The final voters’ register to be used for the conduct of Ghana’s presidential and parliamentary elections on December 7 this year will be released on Friday, September 30.
Officials of the Electoral Commission who disclosed this said copies of the register will subsequently be issued to the various political parties contesting the elections.
The yet-to-be released electoral roll is a culmination of processes, including the limited registration, deletion of ineligible voters and continuous voter’s registration exercise which were all done this year.
Deputy Director of Communications at the EC, Yusif Alhassan Ayuba, said “before we can come up with a final register, we need to do proxy so that we know exactly where people are going to vote.
“Then we do transfers because people will be moving from one constituency to the other, from one polling station of their previous registration to a new polling station. So after this, then we will come up with the final register,” he said.

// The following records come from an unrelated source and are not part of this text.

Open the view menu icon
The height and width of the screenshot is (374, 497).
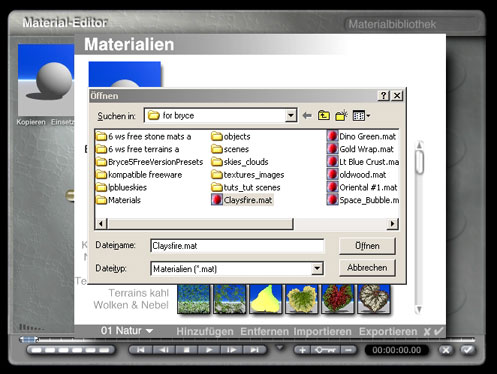pyautogui.click(x=361, y=116)
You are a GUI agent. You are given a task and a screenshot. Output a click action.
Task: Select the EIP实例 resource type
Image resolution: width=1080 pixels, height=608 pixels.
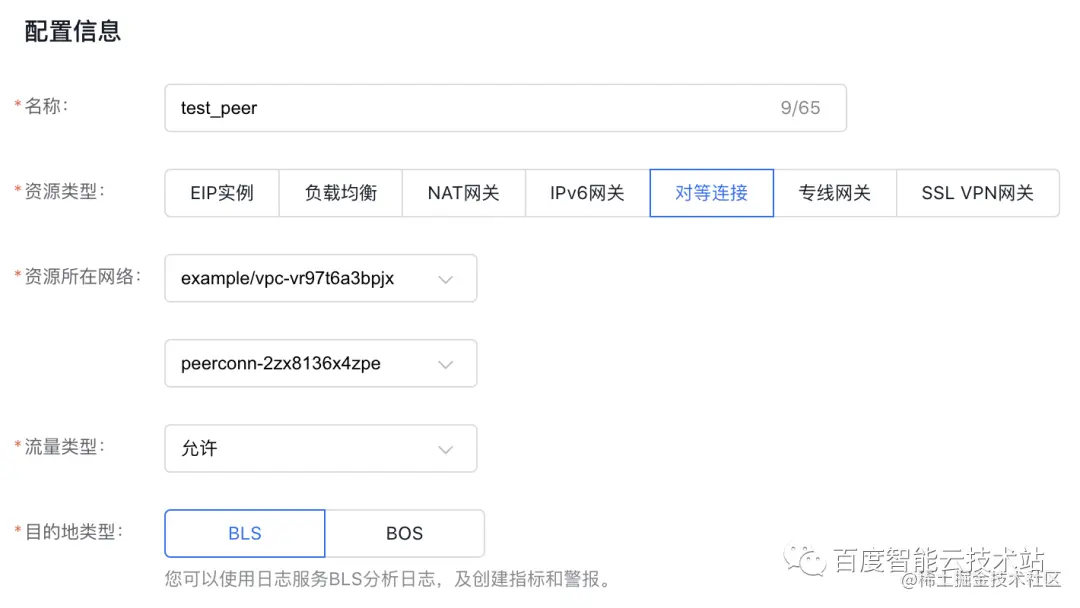point(221,193)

The Director of Communications at the EC, Eric Kofi Dzakpasu said those who registered during the continuous voters’ registration by August 26 will have their names on the new register.
“We have those who are suspected cases of multiple registration and we also have the exclusion or the exception list, which is the list of persons who were challenged during the registration period and their challenges were upheld by the various Registration Review Committees.
“In addition to people who did illegal registration, all these persons will be excluded from the main register,” he said.
Statistics from the EC shows the current voters register has a voting population of 14,031,793.
The register, which was used for the conduct of the 2012 general elections sparked protest from some political parties and other stakeholders who demanded for a new register claiming the current one was fraught with foreign names among others.
The New Patriotic Party which spearheaded the demand claimed the register was incurably flawed and could not be relied on for the 2016 elections.
The party’s running mate, Dr. Mahamudu Bawumia in 2015 presented what the party said was evidence to back its claim that there were 76,000 names of Togolese who are on Ghana’s voters register.
But the EC shot down their demand for a new register after a Committee constituted to look into the issues found no basis for the register to be changed.
A clean up of the 2012 register was however suggested.
However, on May 5 this year, the Supreme Court in a case filed by Abu Ramadan and Evans Nimako ordered the EC to remove from Ghana’s current voter’s register, the names of over 56,000 people who used National Health Insurance Scheme (NHIS) cards as proof to register and vote in the 2012 elections.
It further ordered the EC to give such persons the opportunity to re-register in order to vote in the 2016 general elections.
The court had earlier in 2014 declared as invalid, the use of the NHIS card for voter registration on the basis that some foreigners in the country hold such cards.
They were given July 18 and ending of Thursday, July 27 to re-register.